Many institutions are now adopting HBIG-free regimens with oral NA therapy following transplantation if patients are thought to be at low risk of recurrent infection or are discontinuing HBIG after a period of time.

For example, at the University of California, Los Angeles, the combination of HBIG and an oral antiviral therapy is used for the first 12 months after transplantation. After this time, a second agent is introduced, and the HBIG is discontinued.40 This therapy has not only been shown to have similar efficacy to that of HBIG, but the cost benefit also makes the discontinuation of HBIG attractive (Table 3). Although further study with larger populations and longer follow-up periods needs to be conducted for a more standardized posttransplant protocol, the current results appear to be an encouraging step in the right direction.

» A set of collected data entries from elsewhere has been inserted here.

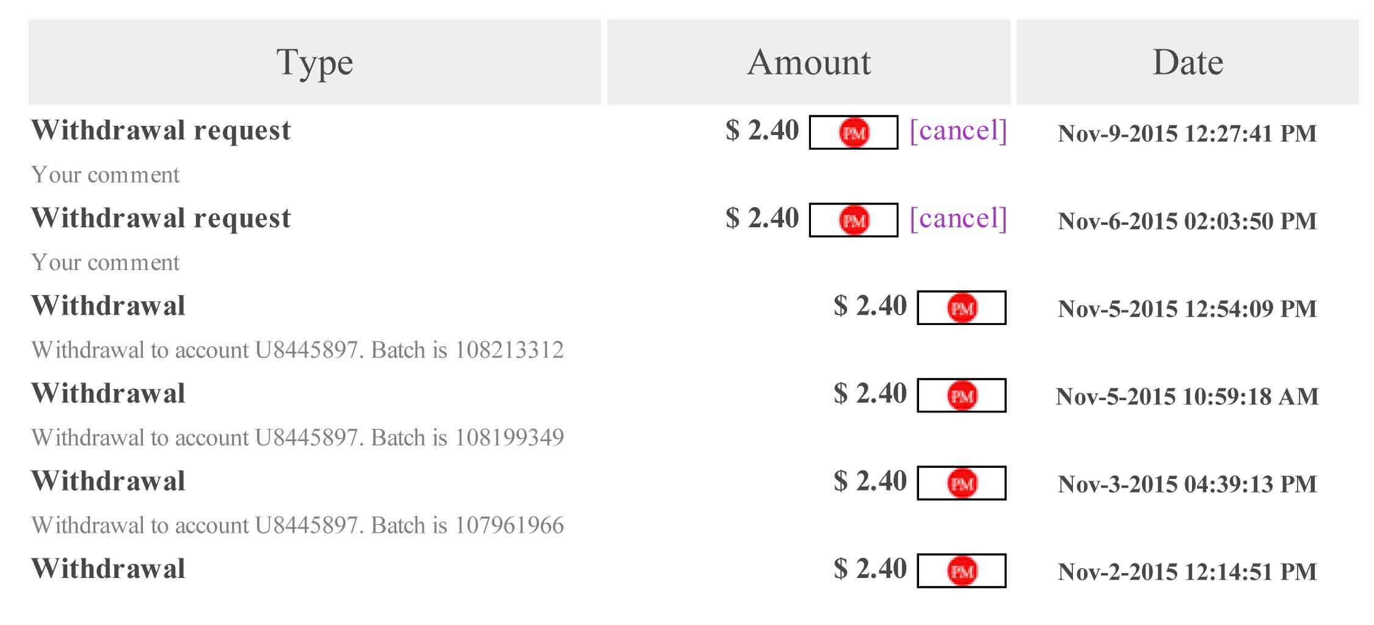Cancel the Nov-6-2015 withdrawal request
The image size is (1374, 625).
958,219

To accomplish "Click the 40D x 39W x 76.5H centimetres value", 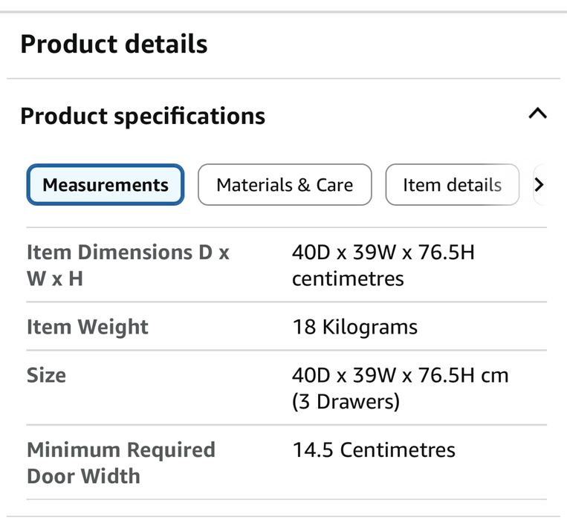I will pyautogui.click(x=383, y=265).
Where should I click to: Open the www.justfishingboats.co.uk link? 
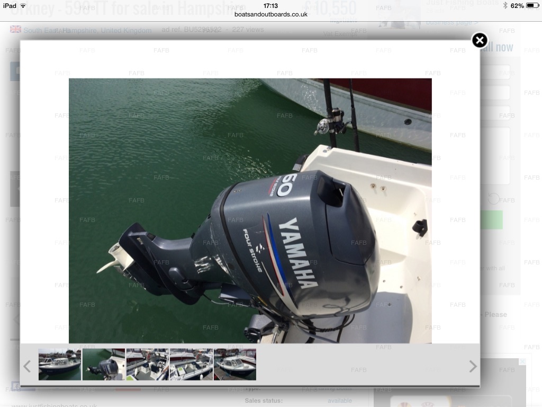(x=54, y=405)
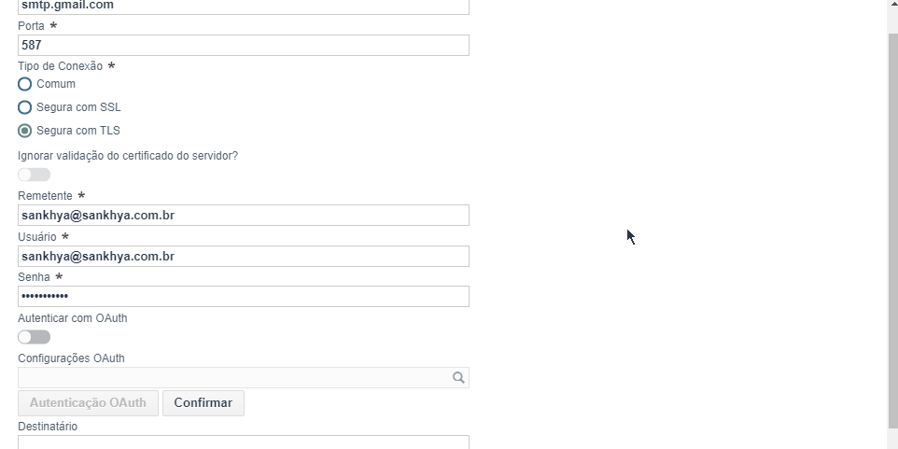Click the Segura com TLS label
Viewport: 898px width, 449px height.
tap(77, 131)
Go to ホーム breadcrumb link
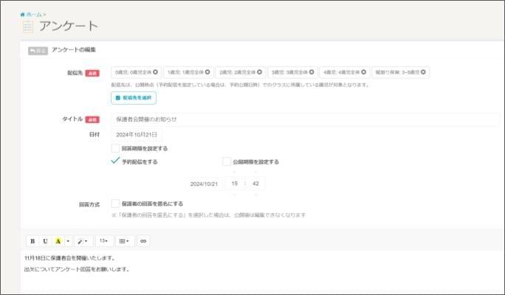This screenshot has height=295, width=505. click(32, 14)
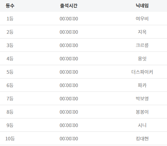This screenshot has width=167, height=146.
Task: Open the nickname 더스파이커
Action: (142, 72)
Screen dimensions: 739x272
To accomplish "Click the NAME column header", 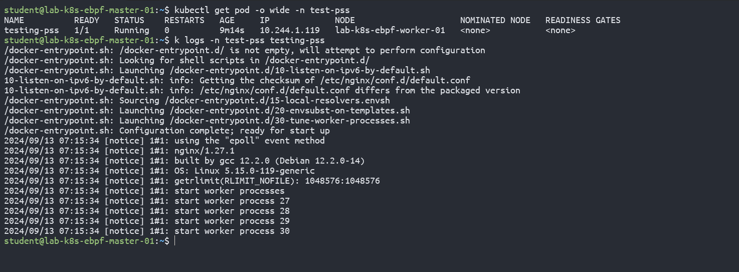I will (x=14, y=21).
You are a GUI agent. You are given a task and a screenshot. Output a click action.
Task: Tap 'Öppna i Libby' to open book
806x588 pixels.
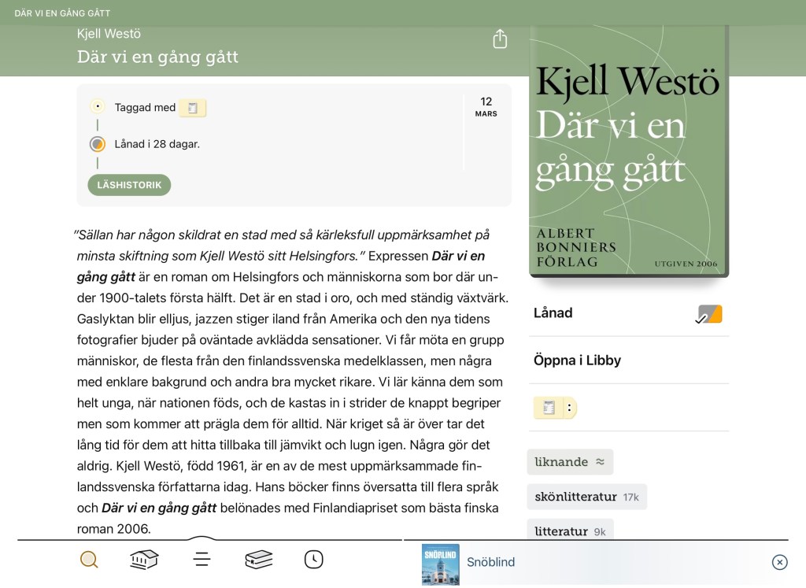coord(577,361)
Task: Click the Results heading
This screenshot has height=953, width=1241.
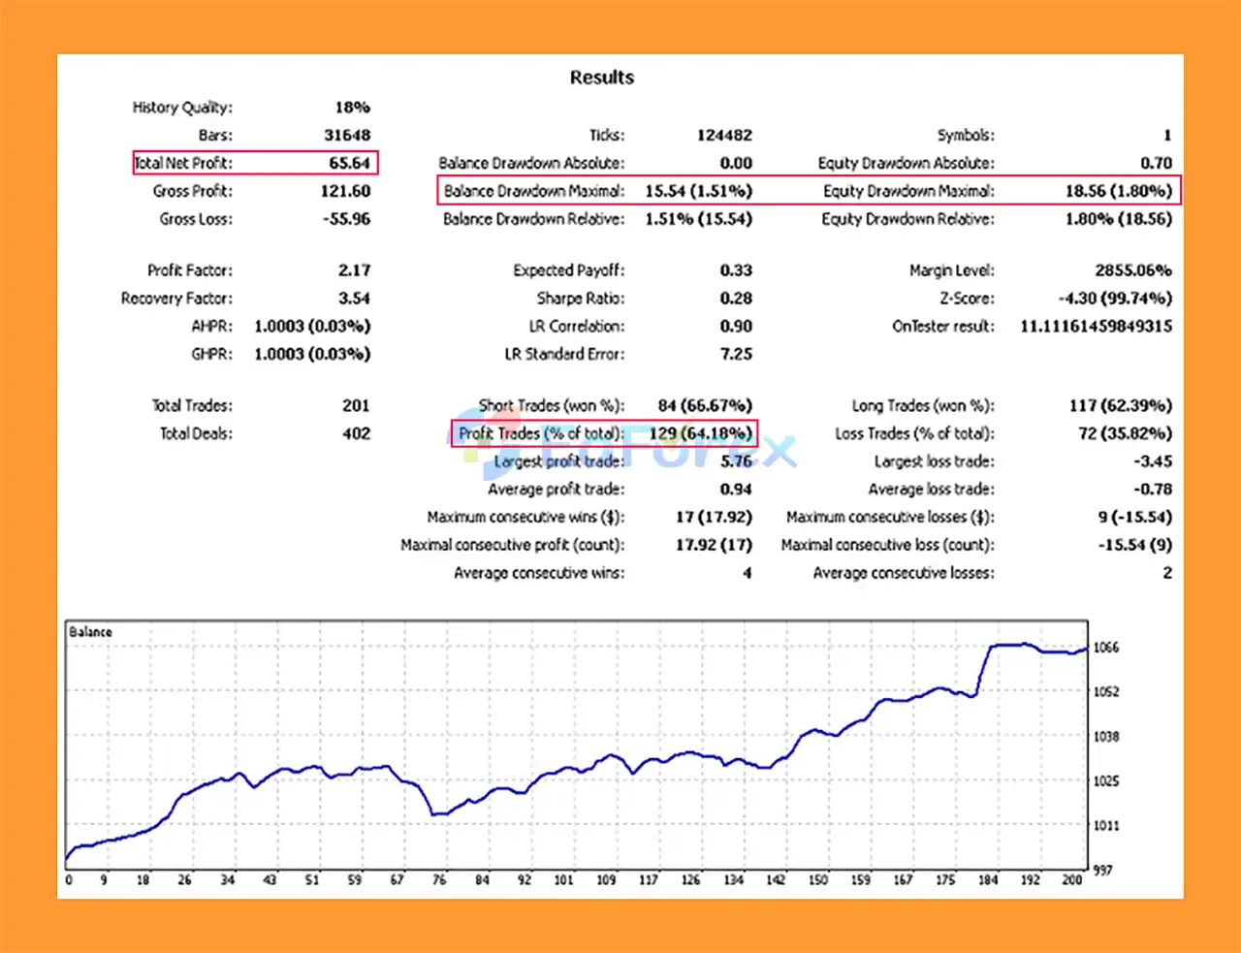Action: click(602, 78)
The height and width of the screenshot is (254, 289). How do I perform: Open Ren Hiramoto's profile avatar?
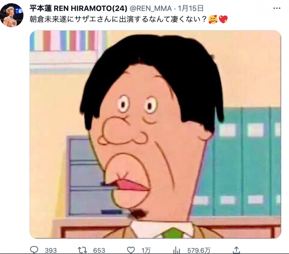(x=12, y=15)
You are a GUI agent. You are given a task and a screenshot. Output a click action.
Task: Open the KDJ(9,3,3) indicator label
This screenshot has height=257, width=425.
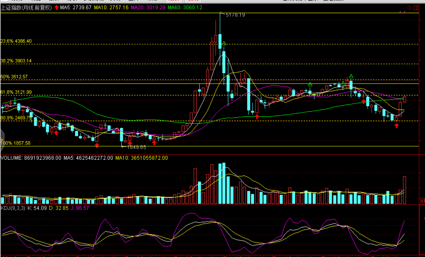click(13, 208)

The favorable results for the discontinuation of therapy with HBIG after a finite period of time have raised the question of whether the potency of the newer NA medications has superseded the need for HBIG. A study by Fung and colleagues tried to answer this question.23 In this study, patients were given entecavir in the posttransplant period without any HBIG and underwent follow-up for a mean period of 26 months. The results of the study were that HBV infection recurred in 18 (22.5%) of the 80 patients followed. Somewhat in contradiction to the previous study, Wadhawan and colleagues released a report in which they prospectively followed a cohort of 75 patients in which varying single and dual combinations of NAs were used for prophylaxis instead of HBIG between the years of 2005 and 2012, with encouraging results.45 Recurrence of HBV infection while on therapy was diagnosed in only 6 (8%) of the 75 patients. To be fair, the cohort of 75 patients was deemed to be at low risk for HBV recurrence, evidenced by HBV DNA negativity prior to transplantation. The recent improved results of patients with only combination or singular oral therapy mean that the role of HBIG in the posttransplant setting must be reevaluated to adapt to the changing therapies that are available.

Management of Recurrence 

The choice of therapy depends on the prophylactic therapy that the patient was receiving. This is, in part, due to the unfortunate fact that resistance can develop to several of the currently available medications, as seen with lamivudine or adefovir. Generally, if patients are on both HBIG and an oral agent, resistance is likely against HBIG, and the addition of complementary oral agents generally is effective in achieving viral suppression. If patients were taking a nucleoside analogue, then a nucleotide analogue should be added. For instance, the results of a large study demonstrated that the use of adefovir in patients with lamivudine-resistant HBV infection was associated with 95% viral suppression.46

Resistance to adefovir also can develop in patients who were treated with adefovir pretransplantation, and this resistance can carry over into the posttransplantation period.47-50 In the pretransplant setting, studies have indicated that lamivudine and entecavir are potent options in the setting of adefovir resistance.51 Although studies are lacking in the posttransplant phase, it is still prudent to add either lamivudine or entecavir to patients with known adefovir resistance.

Conclusion 

The use of prophylactic strategies has reduced the incidence of HBV infection recurrence in liver transplant recipients. Emerging data suggest that the use of HBIG may not necessarily be lifelong. Already, combination oral therapy is effective in treating recurrent HBV infection because of viral breakthrough during HBIG and lamivudine. In addition, the use of all-oral antiviral therapy has been shown to prevent recurrent infection after HBIG has been discontinued. The optimal period of using HBIG is not known, but it is used in most studies for at least 6 to 12 months. A controversial topic is whether HBIG is truly necessary for all patients who have undergone liver transplantation for management of HBV infection. Studies are required to see whether patients at low risk for recurrent infection can receive only all-oral combination therapy.

Dr Manne and Ms Allen have no relevant conflicts of interest to disclose. Dr Saab is a consultant and is on the speakers bureau for Gilead and Bristol-Myers Squibb.